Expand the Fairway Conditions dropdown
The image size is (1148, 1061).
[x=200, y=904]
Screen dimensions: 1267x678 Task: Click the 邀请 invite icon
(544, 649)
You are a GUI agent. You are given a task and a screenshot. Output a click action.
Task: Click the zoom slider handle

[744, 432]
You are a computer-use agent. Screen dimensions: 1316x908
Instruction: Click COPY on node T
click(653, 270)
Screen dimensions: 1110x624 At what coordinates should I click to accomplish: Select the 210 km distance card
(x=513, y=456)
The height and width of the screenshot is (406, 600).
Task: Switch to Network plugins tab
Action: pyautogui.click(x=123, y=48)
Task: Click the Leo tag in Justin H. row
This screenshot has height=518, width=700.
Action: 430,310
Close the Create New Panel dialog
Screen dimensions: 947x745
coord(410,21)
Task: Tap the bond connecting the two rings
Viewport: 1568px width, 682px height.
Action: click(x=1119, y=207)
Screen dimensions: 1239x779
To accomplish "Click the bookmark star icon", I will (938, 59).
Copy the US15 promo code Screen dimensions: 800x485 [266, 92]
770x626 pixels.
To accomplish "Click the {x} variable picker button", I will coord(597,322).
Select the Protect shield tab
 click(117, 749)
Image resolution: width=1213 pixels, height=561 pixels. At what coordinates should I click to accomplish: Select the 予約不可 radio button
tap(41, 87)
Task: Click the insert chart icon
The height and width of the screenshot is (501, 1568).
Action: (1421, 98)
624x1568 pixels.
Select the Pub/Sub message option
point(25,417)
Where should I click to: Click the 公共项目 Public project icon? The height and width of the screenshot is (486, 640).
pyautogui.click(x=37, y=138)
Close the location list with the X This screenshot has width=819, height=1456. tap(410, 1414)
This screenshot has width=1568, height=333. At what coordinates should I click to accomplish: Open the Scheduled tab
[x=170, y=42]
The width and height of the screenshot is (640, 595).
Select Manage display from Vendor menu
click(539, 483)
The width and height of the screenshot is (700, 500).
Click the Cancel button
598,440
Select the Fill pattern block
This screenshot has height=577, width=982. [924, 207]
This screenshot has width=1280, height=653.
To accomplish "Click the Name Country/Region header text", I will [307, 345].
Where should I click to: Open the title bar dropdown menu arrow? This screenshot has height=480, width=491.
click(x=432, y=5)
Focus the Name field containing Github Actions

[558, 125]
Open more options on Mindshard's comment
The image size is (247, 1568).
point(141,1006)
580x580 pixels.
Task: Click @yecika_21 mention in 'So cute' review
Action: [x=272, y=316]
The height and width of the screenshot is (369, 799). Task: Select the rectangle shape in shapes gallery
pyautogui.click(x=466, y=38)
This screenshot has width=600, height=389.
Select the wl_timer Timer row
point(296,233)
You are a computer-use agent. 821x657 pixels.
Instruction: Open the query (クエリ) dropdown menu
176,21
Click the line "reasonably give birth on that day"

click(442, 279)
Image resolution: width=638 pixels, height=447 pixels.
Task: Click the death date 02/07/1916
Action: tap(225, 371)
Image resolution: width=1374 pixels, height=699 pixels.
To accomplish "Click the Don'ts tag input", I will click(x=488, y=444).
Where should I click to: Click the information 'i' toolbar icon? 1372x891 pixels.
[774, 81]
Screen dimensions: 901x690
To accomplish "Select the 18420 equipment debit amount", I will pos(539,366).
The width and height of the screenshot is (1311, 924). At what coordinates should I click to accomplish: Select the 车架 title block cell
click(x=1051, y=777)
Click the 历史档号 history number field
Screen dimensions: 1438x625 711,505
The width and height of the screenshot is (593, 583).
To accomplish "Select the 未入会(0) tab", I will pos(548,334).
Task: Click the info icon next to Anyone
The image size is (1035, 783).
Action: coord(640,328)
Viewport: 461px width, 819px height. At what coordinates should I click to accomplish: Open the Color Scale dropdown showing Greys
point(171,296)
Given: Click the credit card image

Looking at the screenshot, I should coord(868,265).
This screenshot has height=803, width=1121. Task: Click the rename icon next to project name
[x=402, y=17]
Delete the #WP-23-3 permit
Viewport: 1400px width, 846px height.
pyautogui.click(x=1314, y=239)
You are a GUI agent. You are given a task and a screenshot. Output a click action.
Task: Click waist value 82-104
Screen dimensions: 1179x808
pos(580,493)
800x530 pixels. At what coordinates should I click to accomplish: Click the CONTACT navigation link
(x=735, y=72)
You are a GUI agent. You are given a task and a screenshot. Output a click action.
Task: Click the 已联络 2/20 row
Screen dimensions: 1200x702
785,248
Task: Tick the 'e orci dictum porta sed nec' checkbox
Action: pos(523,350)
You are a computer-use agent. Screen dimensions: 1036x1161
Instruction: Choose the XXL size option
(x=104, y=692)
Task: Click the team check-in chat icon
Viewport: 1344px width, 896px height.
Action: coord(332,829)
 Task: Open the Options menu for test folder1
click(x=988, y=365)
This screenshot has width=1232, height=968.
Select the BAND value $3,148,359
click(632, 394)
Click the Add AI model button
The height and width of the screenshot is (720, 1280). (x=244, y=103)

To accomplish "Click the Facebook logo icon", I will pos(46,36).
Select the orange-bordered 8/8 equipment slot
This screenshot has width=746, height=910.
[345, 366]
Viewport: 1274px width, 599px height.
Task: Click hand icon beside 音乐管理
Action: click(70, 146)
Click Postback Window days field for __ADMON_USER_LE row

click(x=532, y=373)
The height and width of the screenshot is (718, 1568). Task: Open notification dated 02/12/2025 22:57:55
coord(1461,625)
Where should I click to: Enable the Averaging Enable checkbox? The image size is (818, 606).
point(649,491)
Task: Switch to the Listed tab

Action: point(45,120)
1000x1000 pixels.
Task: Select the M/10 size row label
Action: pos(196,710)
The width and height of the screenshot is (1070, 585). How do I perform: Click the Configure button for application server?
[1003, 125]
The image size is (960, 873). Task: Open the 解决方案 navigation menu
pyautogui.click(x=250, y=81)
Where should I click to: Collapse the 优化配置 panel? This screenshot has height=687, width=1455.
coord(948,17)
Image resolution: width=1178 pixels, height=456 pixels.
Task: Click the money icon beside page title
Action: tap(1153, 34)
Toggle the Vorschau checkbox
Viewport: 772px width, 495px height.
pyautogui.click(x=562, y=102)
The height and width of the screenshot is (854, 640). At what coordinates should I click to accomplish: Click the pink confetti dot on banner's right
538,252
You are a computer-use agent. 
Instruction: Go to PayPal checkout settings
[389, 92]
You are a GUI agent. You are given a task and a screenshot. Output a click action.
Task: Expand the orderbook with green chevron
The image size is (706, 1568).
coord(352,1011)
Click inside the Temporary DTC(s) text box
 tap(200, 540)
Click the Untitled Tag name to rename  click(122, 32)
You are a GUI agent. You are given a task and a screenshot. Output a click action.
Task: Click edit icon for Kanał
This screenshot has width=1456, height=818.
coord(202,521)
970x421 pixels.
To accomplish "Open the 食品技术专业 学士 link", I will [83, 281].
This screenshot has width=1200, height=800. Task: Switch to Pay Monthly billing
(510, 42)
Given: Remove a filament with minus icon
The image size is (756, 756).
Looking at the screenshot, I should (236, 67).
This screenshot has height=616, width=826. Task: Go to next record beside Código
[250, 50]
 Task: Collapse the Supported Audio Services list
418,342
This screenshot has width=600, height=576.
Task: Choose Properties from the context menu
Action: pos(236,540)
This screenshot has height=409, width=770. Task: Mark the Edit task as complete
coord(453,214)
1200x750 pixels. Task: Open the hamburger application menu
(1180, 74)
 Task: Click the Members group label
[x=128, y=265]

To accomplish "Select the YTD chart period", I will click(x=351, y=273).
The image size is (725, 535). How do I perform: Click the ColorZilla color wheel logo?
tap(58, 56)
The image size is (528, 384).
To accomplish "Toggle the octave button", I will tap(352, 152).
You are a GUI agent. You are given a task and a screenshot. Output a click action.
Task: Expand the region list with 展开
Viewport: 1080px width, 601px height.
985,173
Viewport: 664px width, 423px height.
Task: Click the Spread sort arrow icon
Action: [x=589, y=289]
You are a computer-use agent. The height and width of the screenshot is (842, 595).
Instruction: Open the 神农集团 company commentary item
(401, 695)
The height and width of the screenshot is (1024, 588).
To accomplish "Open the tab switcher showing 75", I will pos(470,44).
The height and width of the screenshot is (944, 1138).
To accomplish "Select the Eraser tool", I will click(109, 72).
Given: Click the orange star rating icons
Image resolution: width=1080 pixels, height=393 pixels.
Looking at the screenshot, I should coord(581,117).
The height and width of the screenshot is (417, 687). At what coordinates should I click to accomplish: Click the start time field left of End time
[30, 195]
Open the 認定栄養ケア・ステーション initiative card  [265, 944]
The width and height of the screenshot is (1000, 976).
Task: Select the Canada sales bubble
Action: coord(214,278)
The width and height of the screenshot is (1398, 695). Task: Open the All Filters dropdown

## [Problem to solve]
Tally up the lines in the records that contain the word "with" and give only the total.

## [Output of the task]
4